Reproduce exactly the lines from the one containing "How do I perform: Click" through the last line of the data, both ends included.

━━━ Data supplied ━━━

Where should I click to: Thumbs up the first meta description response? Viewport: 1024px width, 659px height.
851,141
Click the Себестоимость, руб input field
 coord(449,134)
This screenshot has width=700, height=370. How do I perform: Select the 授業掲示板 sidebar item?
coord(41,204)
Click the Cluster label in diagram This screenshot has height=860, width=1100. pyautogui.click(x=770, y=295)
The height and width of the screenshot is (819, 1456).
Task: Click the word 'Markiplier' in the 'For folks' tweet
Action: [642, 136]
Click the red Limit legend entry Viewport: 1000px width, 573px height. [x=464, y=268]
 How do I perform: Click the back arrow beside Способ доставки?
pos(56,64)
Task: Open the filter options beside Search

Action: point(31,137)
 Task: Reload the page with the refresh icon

━━━

Solution to the exercise:
 How do I perform: Click the back arrow beside Способ доставки?
pos(56,64)
Task: Open the filter options beside Search

Action: point(31,137)
 Task: Reload the page with the refresh icon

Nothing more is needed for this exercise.